Can you pick up the passage below about feeding strawberries to the silverback gorilla at the zoo and continue it from its last sentence?

TEXT UNDER STUDY:
**********
It was a busy morning at the zoo, where I had been able to get a job after a long period of despair, depression, and homelessness. Working at the zoo had become my lifeline, and recently I had been allowed to start working more closely with the gorillas as part of a doctoral program I was starting. They had just had their annual medical checkups, and several samples collected that morning had to be cataloged and delivered to the zoo's animal health department. Because the keeper was in a hurry and much needed to be done, she asked me to feed some strawberries to Congo, a huge silverback weighing over five hundred pounds who had recently joined us at the zoo. She showed me very carefully how to lay the strawberries on the edge of the windowsill, between the bars, and how to keep my hands back so that he did not grab my finger.

When she left to deliver the samples, I looked through the bars at the massive gorilla sitting in his corner. I could smell his body, tart and pungently sweet, drawing me in and wrapping around my own body. As I shook the tin bowl full of strawberries, he rose up like a great dark wave of spirit and flesh and hoisted himself up to sit on the ledge under the sill. He was a foot away from me. I was overwhelmed by his sheer size and presence. It was not an unpleasant feeling; it was like lying in the silent dark in the arms of a mighty and compassionate god.

He grunted and nodded his head at the bowl, raising his eyebrows to ask me to share the berries with him. I began placing the berries between the bars, careful to stay ahead of him as he quickly flicked them into his hand and popped them into his wide mouth.
**********
Stored data entries:
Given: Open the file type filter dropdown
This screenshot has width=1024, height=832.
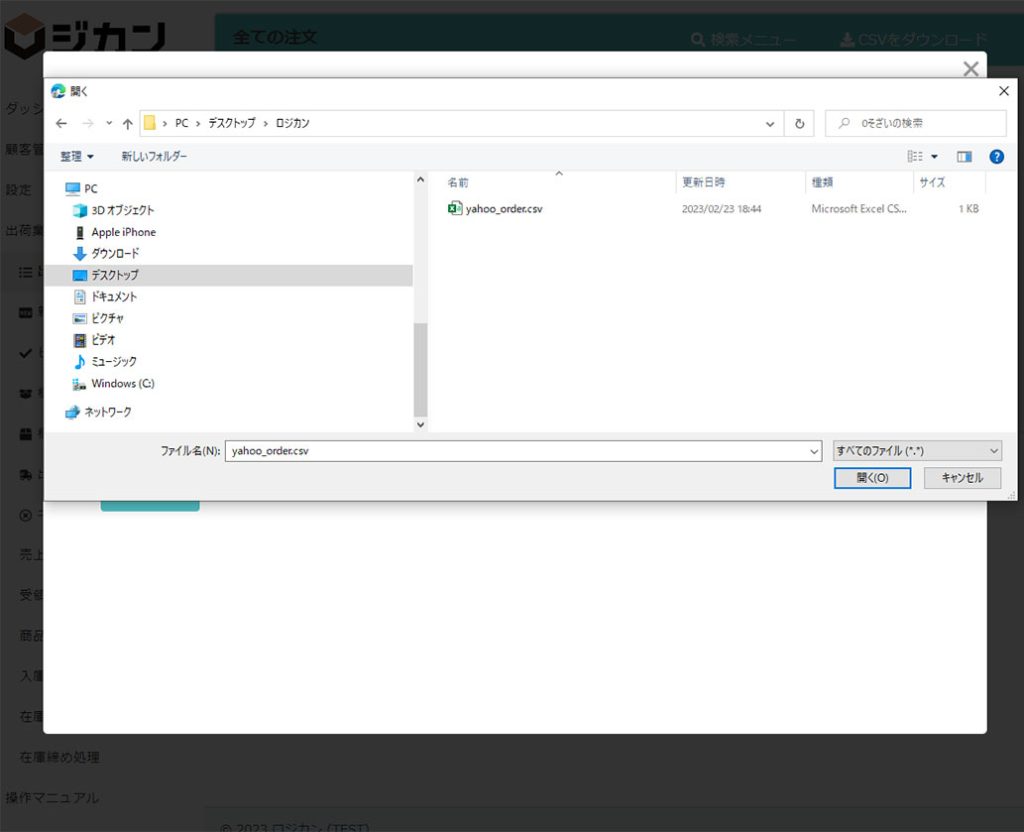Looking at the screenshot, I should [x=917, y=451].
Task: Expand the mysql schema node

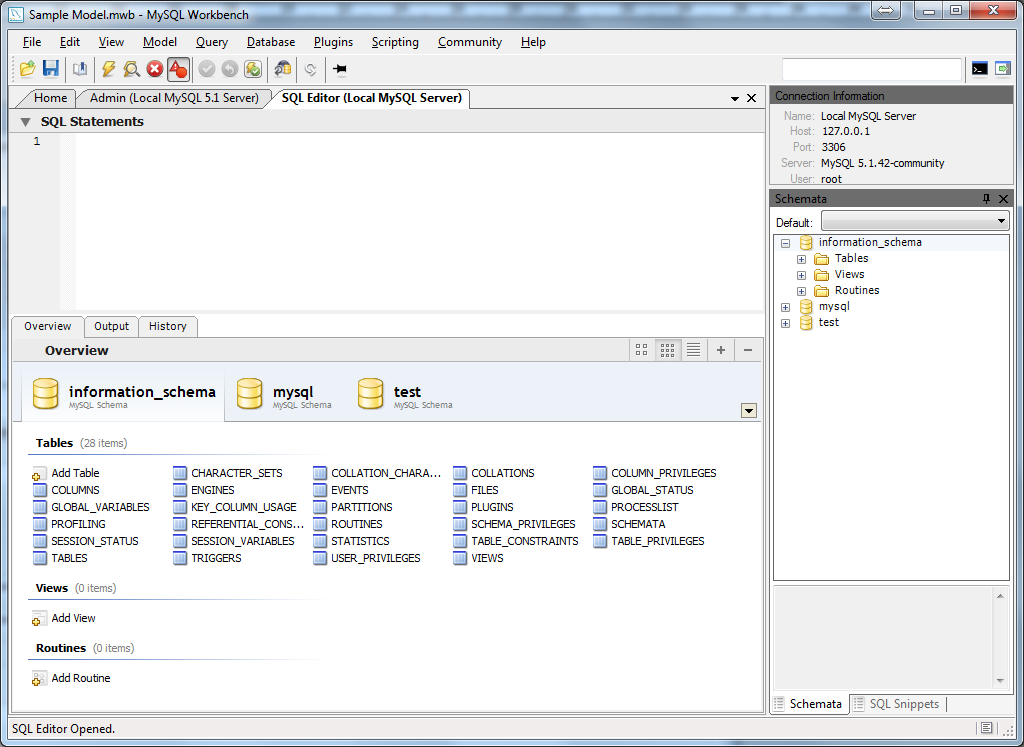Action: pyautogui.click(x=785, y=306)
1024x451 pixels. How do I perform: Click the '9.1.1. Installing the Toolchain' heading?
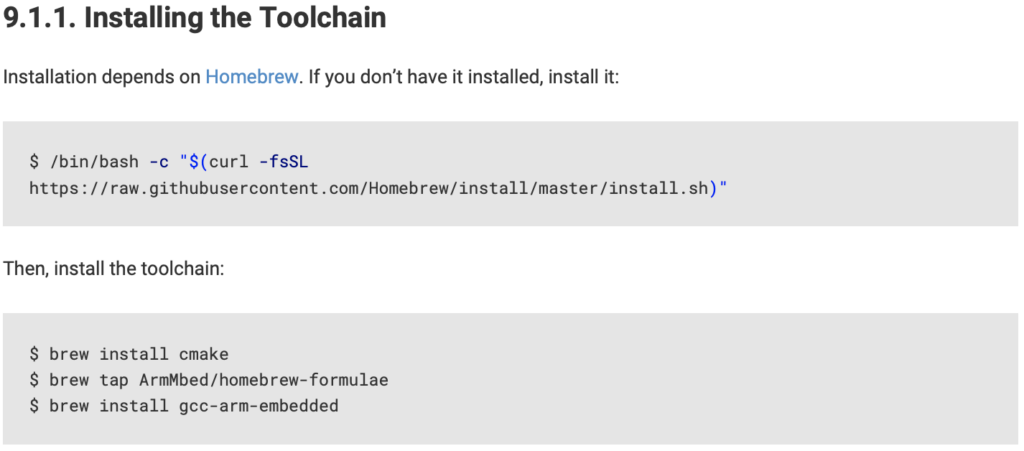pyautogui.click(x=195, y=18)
**********
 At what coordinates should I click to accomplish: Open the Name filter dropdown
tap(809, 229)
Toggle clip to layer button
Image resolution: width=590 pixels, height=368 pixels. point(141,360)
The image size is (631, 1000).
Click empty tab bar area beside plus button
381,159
**********
EXERCISE OUTPUT:
Congo was quite fond of the berries and ate them as fast as I could place them between the bars. Intent on my task and compelled to put the berries in the same repeating order between each of the bars, I didn't realize he was catching up to me and eating the berries faster than I was putting them down. And then, in an instant, it happened. We put our fingers down at the same time. His gigantic finger, black and leathery, soft and warm, rested on my own digit. We stared at our fingers, and neither of us moved. Finally, I looked up into his soft brown eyes. They were dancing with surprise.

We stayed like that for what seemed like a long time, our fingers joining five million years of evolution and reaching out to bridge the gap of generations traveled. He leaned forward slowly until he was six inches from my face. I could feel his breath. His steady eyes peered into my soul, and he did not blink. I leaned forward and rested my forehead on the bars. Our faces were almost touching. We stared at each other, our fingers still together.

I relaxed into his touch and his nearness. This is what it is, I thought. This is what it means to love and be loved. This is what it is to touch and look at another person and feel its meaning. This is what it is to not be alone in the vastness of the space we hurtle through among the coldness and the dying. This is what it is to live, I thought.

Now people in the world are beginning to understand the glass that they call autism. As a result of the increasing awareness of autism and of the fact that it is a continuum, several books have now been written by people with autism. Some authors have been criticized because their stories do not adhere strictly to known patterns of autism. This kind of criticism often occurs when literature from direct sources of experience is too scarce; just a few books are forced by necessity to try to speak to all people's experience. Adults with autism long to see their experiences related and validated by others. I think it is a mistake to judge too quickly the existing books by autistics, for they cannot be all things to all people. This is true of my story also.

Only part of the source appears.